California’s sex offender registry currently lists over 100,000 sex offenders. The registry has a long history; it was first employed (although not in its current form) 70 years ago. It is estimated that around 650 registrants on the list today were first registered in the 19040’s and 50’s. Since many sex crimes in California mandate sex offender registration once convicted of the crime and in almost all cases, the mandate to register is a lifetime requirement, the registry has grown so large that it has become unwieldy. California is one of only four states in the country that requires a lifetime registration. Not only is the registry becoming unmanageable for law enforcement due to the number of individuals on the registry but the registry has also forced many registrants to live on the margins of society thereby imposing a kind of de facto life sentence.
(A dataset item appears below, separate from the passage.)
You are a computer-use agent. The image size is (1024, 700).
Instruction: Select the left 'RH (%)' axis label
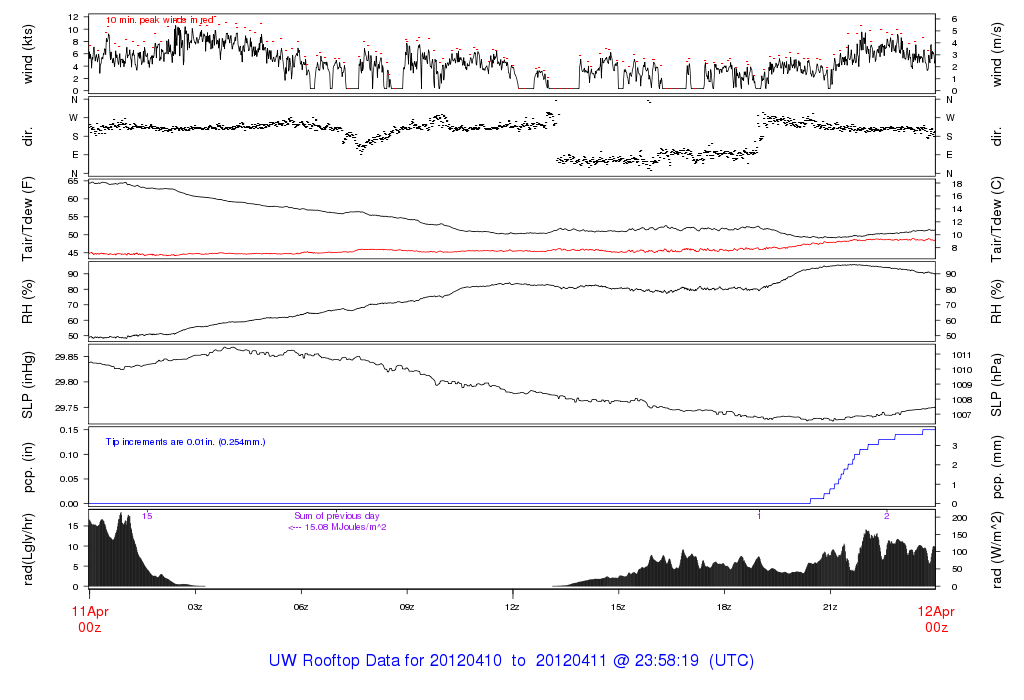pos(27,304)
The largest number of sex offenders on the registry, approximately 65,000, were convicted of misdemeanor or non-violent sex offenses. Some of these crimes were presumed by the offender to be a sex act with a consenting, but under age 18, partner (under California law, a minor cannot consent) or for something as non-threatening as indecent exposure. In previous decades, not that long ago, gay people were targeted by the police for having consensual sex in the park. Many of these individuals were arrested for indecent exposure and ended up with a conviction that required them to register as a sex offender. Those individuals are still required to register.
While some of the offenses may be deplorable, they do not in all cases mean the offender is a sexual predator that must be forever watched by law enforcement, yet that is how anyone on the sex offender registry is branded.